Reproduce the entries below in full and without error.

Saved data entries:
- - -

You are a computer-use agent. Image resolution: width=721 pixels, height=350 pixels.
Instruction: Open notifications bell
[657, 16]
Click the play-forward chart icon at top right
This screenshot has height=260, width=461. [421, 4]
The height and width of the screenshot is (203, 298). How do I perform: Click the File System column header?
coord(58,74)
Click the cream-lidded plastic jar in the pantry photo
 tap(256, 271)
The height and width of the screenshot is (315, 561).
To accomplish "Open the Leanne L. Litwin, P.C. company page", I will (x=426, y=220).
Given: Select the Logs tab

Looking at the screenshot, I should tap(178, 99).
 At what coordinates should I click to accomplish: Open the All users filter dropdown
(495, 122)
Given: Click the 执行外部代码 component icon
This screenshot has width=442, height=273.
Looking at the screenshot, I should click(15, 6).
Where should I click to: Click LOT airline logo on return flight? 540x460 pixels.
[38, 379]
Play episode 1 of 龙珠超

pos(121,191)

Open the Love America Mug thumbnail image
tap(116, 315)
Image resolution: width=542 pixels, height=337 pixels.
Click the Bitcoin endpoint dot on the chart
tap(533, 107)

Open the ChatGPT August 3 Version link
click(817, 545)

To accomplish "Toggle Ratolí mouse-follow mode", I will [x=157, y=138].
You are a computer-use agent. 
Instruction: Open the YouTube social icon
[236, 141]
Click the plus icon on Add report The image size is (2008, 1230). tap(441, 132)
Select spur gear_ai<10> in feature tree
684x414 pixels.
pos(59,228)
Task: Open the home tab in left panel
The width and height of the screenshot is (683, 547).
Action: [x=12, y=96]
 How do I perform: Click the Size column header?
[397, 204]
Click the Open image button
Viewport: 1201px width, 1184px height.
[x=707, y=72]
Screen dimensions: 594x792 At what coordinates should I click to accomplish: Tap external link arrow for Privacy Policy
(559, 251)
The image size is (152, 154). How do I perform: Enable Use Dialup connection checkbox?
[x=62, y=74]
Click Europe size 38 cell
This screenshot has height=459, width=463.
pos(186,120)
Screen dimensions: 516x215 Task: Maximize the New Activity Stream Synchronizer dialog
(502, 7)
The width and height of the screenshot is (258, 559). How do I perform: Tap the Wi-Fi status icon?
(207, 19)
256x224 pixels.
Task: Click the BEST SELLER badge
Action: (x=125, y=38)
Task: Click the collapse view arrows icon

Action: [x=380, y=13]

- - -

EXERCISE OUTPUT:
You are a computer-use agent. Image resolution: width=721 pixels, height=350 pixels.
Instruction: Open notifications bell
[657, 16]
Click the play-forward chart icon at top right
This screenshot has height=260, width=461. [421, 4]
The height and width of the screenshot is (203, 298). How do I perform: Click the File System column header?
coord(58,74)
Click the cream-lidded plastic jar in the pantry photo
 tap(256, 271)
The height and width of the screenshot is (315, 561).
To accomplish "Open the Leanne L. Litwin, P.C. company page", I will (x=426, y=220).
Given: Select the Logs tab

Looking at the screenshot, I should tap(178, 99).
 At what coordinates should I click to accomplish: Open the All users filter dropdown
(495, 122)
Given: Click the 执行外部代码 component icon
This screenshot has width=442, height=273.
Looking at the screenshot, I should click(15, 6).
Where should I click to: Click LOT airline logo on return flight? 540x460 pixels.
[38, 379]
Play episode 1 of 龙珠超

pos(121,191)

Open the Love America Mug thumbnail image
tap(116, 315)
Image resolution: width=542 pixels, height=337 pixels.
Click the Bitcoin endpoint dot on the chart
tap(533, 107)

Open the ChatGPT August 3 Version link
click(817, 545)

To accomplish "Toggle Ratolí mouse-follow mode", I will [x=157, y=138].
You are a computer-use agent. 
Instruction: Open the YouTube social icon
[236, 141]
Click the plus icon on Add report The image size is (2008, 1230). tap(441, 132)
Select spur gear_ai<10> in feature tree
684x414 pixels.
pos(59,228)
Task: Open the home tab in left panel
The width and height of the screenshot is (683, 547).
Action: [x=12, y=96]
 How do I perform: Click the Size column header?
[397, 204]
Click the Open image button
Viewport: 1201px width, 1184px height.
[x=707, y=72]
Screen dimensions: 594x792 At what coordinates should I click to accomplish: Tap external link arrow for Privacy Policy
(559, 251)
The image size is (152, 154). How do I perform: Enable Use Dialup connection checkbox?
[x=62, y=74]
Click Europe size 38 cell
This screenshot has height=459, width=463.
pos(186,120)
Screen dimensions: 516x215 Task: Maximize the New Activity Stream Synchronizer dialog
(502, 7)
The width and height of the screenshot is (258, 559). How do I perform: Tap the Wi-Fi status icon?
(207, 19)
256x224 pixels.
Task: Click the BEST SELLER badge
Action: (x=125, y=38)
Task: Click the collapse view arrows icon

Action: [x=380, y=13]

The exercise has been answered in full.